## Available records
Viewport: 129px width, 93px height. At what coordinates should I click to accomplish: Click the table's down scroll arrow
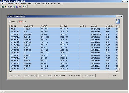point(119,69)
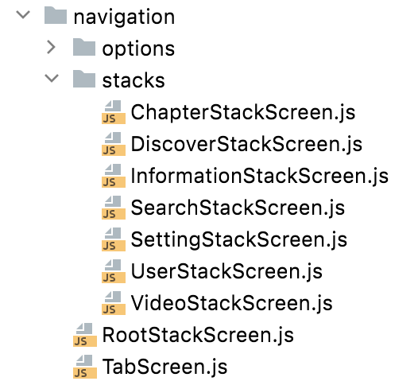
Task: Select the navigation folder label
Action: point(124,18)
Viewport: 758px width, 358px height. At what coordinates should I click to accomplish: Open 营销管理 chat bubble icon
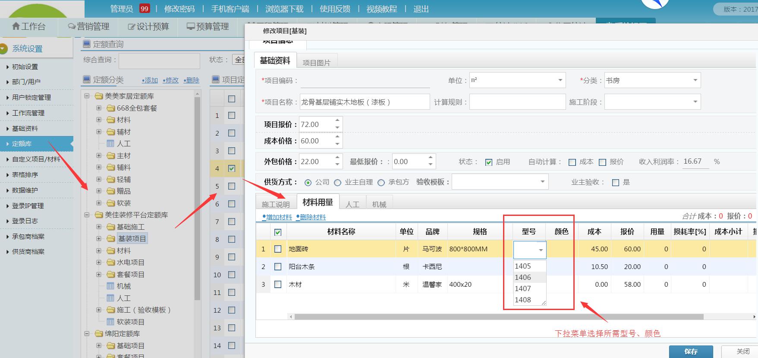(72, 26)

## Required work
Pictures aside, retype the entries above exactly as they are.

## Result of the task
Viewport: 129px width, 93px height. At what coordinates should I click to accomplish: Click the table's down scroll arrow
point(119,69)
Task: Select the navigation folder label
Action: point(124,18)
Viewport: 758px width, 358px height. At what coordinates should I click to accomplish: Open 营销管理 chat bubble icon
(72, 26)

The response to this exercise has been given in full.